What are pure vowels and why talk about it?
I’m always drawn back to things I have read in singing treatises of centuries past, and one of the most frequently encountered is the admonishment to clarity of pronunciation. I find that people who are reluctant to make friends with opera frequently use as the excuse for their distaste that you can’t understand the words (regardless of the language being sung in). Generally speaking, these opera naysayers are people who enjoy pop vocal music of all sorts. Though I’m by no means expert in the realm of pop music, I can’t find the diction anymore distinguishable in pop music, and it is arguably, at least to me, far worse. I think back to the gift given me last year of a Radiohead album (given me by a classical singer who is a genuine enthusiast for the dynamic group). I could barely discern 10% of the text on a first listening. And this in vocal music which rarely climbs out of the range of an octave, much less the two plus octaves required of an opera singer. So what is it these anti-opera folk are hearing as poor diction?
Over the holidays, we had a great variety of music appreciators in our house for parties, from Met performers to choral giggers to avid listeners to poets. All are concerned with words and communication through the medium of the voice and through words. All are concerned that the words be clear. But one young collaborative pianist asked me whether I thought one should learn the text of a song or role first, or the music? I replied without pause that I think a great singer learns the music first, and then the words. Since the general method encountered in conservatories is the reverse, why would I make such a reckless statement?

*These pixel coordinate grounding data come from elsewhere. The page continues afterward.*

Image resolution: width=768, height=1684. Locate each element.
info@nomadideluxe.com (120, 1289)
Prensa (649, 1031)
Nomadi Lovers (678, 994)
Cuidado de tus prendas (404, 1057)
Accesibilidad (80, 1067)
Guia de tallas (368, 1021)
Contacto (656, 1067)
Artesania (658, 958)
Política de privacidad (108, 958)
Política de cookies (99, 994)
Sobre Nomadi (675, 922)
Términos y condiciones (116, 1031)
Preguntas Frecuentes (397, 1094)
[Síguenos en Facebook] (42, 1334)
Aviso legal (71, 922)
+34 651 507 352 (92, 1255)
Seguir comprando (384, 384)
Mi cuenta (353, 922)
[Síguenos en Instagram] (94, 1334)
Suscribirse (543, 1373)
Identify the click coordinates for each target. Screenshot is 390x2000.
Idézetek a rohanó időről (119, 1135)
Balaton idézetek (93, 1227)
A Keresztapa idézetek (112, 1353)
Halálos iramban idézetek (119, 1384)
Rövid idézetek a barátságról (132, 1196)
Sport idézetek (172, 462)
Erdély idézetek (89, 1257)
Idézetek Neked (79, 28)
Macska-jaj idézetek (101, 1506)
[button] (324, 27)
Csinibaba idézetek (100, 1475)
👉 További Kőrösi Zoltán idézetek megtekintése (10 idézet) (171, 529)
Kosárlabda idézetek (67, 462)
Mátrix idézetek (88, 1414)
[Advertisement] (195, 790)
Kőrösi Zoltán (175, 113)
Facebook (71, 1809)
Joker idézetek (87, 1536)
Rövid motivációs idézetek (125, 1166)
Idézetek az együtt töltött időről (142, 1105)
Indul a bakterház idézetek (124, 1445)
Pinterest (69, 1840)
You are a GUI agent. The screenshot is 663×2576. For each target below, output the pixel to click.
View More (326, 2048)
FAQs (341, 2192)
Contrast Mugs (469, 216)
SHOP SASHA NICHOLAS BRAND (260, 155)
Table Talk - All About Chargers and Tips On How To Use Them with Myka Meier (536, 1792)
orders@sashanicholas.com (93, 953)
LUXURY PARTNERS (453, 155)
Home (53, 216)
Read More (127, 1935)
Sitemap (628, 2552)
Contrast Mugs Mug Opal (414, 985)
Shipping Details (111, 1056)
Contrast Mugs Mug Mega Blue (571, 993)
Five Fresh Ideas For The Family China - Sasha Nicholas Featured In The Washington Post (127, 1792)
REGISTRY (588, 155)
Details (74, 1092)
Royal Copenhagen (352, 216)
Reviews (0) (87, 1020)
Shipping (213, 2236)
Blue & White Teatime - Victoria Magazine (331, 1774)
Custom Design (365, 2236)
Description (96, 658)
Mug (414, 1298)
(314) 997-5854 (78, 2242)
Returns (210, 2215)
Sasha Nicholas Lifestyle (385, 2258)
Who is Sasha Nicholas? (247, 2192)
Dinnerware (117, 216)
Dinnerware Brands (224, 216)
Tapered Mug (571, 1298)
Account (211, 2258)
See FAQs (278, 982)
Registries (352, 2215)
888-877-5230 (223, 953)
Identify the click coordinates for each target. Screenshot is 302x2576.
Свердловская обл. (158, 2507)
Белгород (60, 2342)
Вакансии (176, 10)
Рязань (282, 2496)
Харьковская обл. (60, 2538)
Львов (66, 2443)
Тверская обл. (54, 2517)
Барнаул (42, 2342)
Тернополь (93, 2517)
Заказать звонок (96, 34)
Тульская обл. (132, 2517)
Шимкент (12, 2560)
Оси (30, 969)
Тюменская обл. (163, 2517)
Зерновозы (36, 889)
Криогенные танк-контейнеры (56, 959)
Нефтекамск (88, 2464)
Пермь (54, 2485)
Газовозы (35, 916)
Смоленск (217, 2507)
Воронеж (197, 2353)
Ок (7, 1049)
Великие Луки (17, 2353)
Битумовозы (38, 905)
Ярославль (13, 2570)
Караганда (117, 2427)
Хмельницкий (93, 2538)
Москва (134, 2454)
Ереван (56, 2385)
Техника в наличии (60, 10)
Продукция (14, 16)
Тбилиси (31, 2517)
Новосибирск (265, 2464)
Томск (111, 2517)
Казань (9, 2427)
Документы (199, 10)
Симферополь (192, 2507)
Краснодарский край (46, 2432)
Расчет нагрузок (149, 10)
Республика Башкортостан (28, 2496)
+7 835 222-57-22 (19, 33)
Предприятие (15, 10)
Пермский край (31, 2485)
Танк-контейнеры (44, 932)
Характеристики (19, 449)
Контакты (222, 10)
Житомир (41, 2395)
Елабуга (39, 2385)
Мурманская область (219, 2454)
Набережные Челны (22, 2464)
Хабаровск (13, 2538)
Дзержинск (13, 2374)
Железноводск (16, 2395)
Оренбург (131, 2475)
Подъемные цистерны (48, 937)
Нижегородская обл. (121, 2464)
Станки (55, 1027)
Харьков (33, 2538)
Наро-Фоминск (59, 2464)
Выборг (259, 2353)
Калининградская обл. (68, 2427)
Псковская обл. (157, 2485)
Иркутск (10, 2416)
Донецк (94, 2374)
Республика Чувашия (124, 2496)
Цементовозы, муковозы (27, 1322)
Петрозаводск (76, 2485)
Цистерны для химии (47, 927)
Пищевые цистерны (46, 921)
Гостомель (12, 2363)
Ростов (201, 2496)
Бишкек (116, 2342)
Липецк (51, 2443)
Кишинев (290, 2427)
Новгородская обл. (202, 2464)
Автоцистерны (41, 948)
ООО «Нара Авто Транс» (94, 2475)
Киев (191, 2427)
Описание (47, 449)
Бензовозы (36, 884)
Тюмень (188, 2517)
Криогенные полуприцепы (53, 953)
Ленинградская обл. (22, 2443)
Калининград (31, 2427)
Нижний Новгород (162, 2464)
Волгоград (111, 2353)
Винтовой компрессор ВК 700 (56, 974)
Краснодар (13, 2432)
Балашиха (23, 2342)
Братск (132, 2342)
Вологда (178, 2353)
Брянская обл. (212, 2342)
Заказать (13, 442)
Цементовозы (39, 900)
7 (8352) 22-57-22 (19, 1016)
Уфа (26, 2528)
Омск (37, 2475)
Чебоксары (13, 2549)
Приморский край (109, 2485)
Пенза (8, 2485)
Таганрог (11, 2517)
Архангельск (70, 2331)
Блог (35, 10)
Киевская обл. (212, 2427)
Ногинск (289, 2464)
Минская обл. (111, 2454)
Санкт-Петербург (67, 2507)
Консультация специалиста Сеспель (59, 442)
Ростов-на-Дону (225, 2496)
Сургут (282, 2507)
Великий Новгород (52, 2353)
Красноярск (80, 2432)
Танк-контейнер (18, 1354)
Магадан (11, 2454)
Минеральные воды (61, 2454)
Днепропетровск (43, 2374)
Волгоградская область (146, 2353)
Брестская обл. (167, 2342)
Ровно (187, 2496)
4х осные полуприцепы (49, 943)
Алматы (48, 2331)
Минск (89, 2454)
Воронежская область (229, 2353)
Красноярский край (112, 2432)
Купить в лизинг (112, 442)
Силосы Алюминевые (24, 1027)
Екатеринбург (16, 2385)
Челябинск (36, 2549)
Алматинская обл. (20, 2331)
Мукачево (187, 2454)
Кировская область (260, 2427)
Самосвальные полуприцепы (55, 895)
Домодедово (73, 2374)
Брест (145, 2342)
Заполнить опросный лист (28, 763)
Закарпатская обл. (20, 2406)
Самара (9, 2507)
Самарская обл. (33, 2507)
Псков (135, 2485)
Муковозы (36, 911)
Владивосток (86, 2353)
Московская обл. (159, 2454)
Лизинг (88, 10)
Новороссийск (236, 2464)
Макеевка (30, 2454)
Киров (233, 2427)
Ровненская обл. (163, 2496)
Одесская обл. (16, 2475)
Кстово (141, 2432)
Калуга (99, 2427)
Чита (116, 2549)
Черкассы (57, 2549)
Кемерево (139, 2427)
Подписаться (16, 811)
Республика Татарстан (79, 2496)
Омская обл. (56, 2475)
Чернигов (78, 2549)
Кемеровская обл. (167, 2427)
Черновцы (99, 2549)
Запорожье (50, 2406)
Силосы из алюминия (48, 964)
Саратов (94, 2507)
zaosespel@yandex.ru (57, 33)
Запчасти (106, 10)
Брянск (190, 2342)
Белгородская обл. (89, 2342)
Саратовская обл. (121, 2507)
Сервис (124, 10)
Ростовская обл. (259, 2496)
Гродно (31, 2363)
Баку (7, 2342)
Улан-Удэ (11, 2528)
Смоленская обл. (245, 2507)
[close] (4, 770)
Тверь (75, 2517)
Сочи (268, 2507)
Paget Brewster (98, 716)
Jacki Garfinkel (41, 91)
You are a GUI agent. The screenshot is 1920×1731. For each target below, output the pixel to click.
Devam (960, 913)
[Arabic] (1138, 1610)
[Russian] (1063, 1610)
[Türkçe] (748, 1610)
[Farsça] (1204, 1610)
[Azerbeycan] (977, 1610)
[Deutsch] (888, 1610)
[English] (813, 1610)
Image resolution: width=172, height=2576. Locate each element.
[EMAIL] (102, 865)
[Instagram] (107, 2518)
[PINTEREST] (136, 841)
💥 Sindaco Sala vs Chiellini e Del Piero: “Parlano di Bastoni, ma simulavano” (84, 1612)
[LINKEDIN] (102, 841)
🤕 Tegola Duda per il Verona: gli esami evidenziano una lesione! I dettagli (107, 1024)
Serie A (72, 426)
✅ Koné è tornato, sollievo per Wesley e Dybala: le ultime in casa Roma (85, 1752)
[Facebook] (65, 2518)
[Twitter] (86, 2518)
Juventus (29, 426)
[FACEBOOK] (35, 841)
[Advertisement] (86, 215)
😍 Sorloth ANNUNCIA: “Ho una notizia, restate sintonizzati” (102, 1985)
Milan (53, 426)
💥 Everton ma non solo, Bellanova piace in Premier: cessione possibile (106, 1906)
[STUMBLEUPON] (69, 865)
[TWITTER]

Consider the most famous libretti by the most famous opera librettist of all time, Pietro Metastasio. Top of the list would be Alessandro nell’Indie, Artaserse, Didone abbandonata and L‘Olimpiade. Not counting librettos derived from Metastasio’s, there are at least thirty settings of each of these works (and most of Metastasio’s other works were set nearly as many times). So, if we are learning Hasse’s version of one of these operas, as opposed to Galuppi’s or Gluck’s, what is it we are learning and attempting to express? Are we learning and expressing the libretto the same way again and over again? Most certainly not. We are learning to express the text of the opera, which is to say the music by Hasse, Gluck or Galuppi (or thirty more). Metastasio’s work has become the subtext.
The argument extends even further if we consider the care with which talented vocal composers set words for desired effects. Great composers of every century have worked with great artists to achieve the performance of their works, and a Handel, for instance, would work with the best singers when possible. If we study how Handel wrote, it becomes clear that if he wanted a gentler, more flutey effect up in the passaggio of a singer’s voice, he set the note on “u” or “o.” If he wanted brassy brightness, he set the same note on “ah” or “i [ee].” This quite apart from the kind of vocal acrobatics (or lack of same) he might use to highlight a text. Therefore I contend that if we are not striving to sing the pure words, the argument is to be made that we are not performing the music. We are performing something else (and, usually, what I find we are performing is the love for our own voices!)
On closer examination, good vocal composers make these distinctions in all sorts of classical repertoire. We must bear in mind that they were creating settings for singers who were trained to deliver a good two octaves, and, until the past century, I can’t find that singers were taught to compromise vowels. It is difficult to make the same argument for most popular song, because its vocal requirements (span, or tessitura) are usually much more narrow than that required of classical singers.
If we are not expressing the words, then are we really performing the song, or aria or role? Of course, something could be said for creating a timbre that is expressive of the music at the cost of purity of pronunciation, and here we get into an interesting set of choices between the demands of the words and the demands of the musical character, not to speak of the demands of the line: does it want to be smooth, or sharp? How much vocal pressure should we exert in response to the words before we have compromised the musical line?
Is singing not an endlessly debatable activity?